[Start of Selection]

A college professor once had a class of 40 students, many of whom had grown up in churches like mine. And sensing an uncomfortable trend, Burge assigned each of his students to write a one-page reflection on the motivations behind the shaping of their Christian faith.  Over 90% of his students admitted in that assignment that they lived they way they lived because they were afraid of God. They were afraid of what God might do. They were afraid of spending eternity in hell. They were afraid of punishment. And like my little cartoon character named Art, the majority of their faith was spent looking back to see if the fire was growing too close instead of looking ahead and responding with joy to what God had done and was doing for them - all in the name of love.

I don’t know how it happened, but somehow we managed to separate love from obedience. Maybe it’s because following rules is easier than love. “Do this.” “Don’t do that.” Avoid these behaviors and you’ll be good to go. But to love, now that’s a different matter. To love means that we have to communicate and talk with others. To love means that we have to see others for who they are in God’s eyes, and that’s not as simple as simply keeping a bunch of commandments. But I don’t think God ever meant for these two ideas to be pulled apart. In fact, I think God gave us rules to remind us what love actually looks like!

Within God’s commands, we see the same hope for creation that we first saw when God lovingly spoke the world into being: Life to the fullest. One of God’s first acts after rescuing Israel from the hands of Egypt was to give them a law. Before God brought them into a new land and before he built them a new home, God gave them a law that, in essence, showed them how to live again.  There’s something to be said about the wisdom in that decision. God doesn’t just free us. God doesn’t just rescue us. He shows us how to live again! Anybody remember the movie “The Shawshank Redemption?” I think they played that movie over and over again on TNT a few years ago. But in that movie, they depicted just how frightened newly released prisoners were to reenter society. They had grown so accustomed to life in the cell that they had no idea how to live in the real world. In one sense, they were free. But they had no idea what that freedom meant. Thankfully, God doesn’t do this to us!

Jewish scholars have counted 613 commandments in the Old Testament, and most of them were built upon two great hopes:  The hope that people would learn to love God and the hope that people would learn to love one another. In fact, this is exactly what Jesus points to when questioned about the greatest of these. Love God. Love neighbor. For God, this is what freedom means. It doesn’t ONLY mean release from bondage, but also the reframing and the reshaping of life. This is how God desires for his people to live- to experience the joy of friendship with God and the joy of friendship with each other.  Jesus later said that the law would never go away, not even one stroke of a letter, because the law reveals God’s heart for creation.

[End of Selection]
[Start of Stored data]

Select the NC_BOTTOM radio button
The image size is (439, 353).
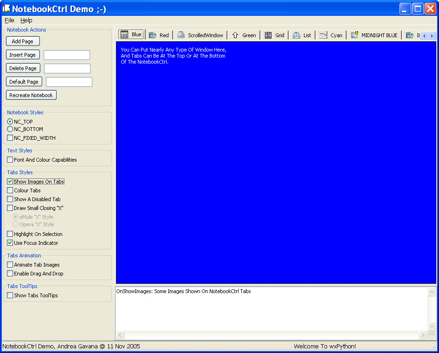point(10,129)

[End of Stored data]

**Challenges:**
a - Answer these from the passage on love and obedience:
(i) How many students were in the college professor's class?
(ii) How many commandments have Jewish scholars counted in the Old Testament?
(iii) On which channel does the speaker think "The Shawshank Redemption" was played over and over?
b - Write a continuation of the passage on love and obedience, starting after its final sentence.
The material that comes after the passage on love and obedience is separate from it.

**Outputs for the tasks:**
a -
(i) 40
(ii) 613
(iii) TNT

b -
One of the Old Testament stories that has proven foundational for many Christians is the giving of the Ten Commandments. In those commandments, the first four speak of our relationship to God, and the final six commands speak of our relationship with others. And what we find as we read are not 10 rules that restrict us from joy, but 10 gracious God-given commands that free us to enjoy life as it was always meant to be! Thou shall not kill. Why not? Because it’s good to give life! Thou shall not covet.  Why? Because God wants to be what we crave! When we think, live into and obey these commandments, were not just being good people, we’re not just avoiding the flame, we’re receiving gracious reminders of what life with God looks like! And it’s a very, very good life!

For our wedding, Joanna and I selected as our main Scripture a passage from Philippians 2 known as the “Christ Hymn.”  I want to share this with you because it means so much to me.  Read passage. In this passage, Christ’s obedience is a model for our own. Christ was obedient, says the passage, even to the point of death because Jesus was convinced that God’s love for the world was worth giving up his own life- and he trusted that love. The face of Christ’s obedience, the emptying of himself and taking up the form of a slave and being made in human likeness was not his impending crucifixion, the mocking of the crowds, or the hopelessness of the grave; the face of his obedience, the reason behind it, was love- the love that God had for him, the love he had for God, and the love he has for you.

I guess what I’m trying to say is that God hasn’t set us free to look over our shoulders. He’s set us free to give us new life, to teach us how to live again. And that’s why he gives all these rules and regulations on an old mountain called Sinai. It really is about love. As funny as my little cartoon was, it didn’t teach me about love. It just taught me how not to be bad. And that doesn’t transform anything. Obedience isn’t really about avoiding the flame. Obedience is about saying “Yes’” to God’s way of ordering this world.  Quite simply, obedience is saying Yes to love. Amen.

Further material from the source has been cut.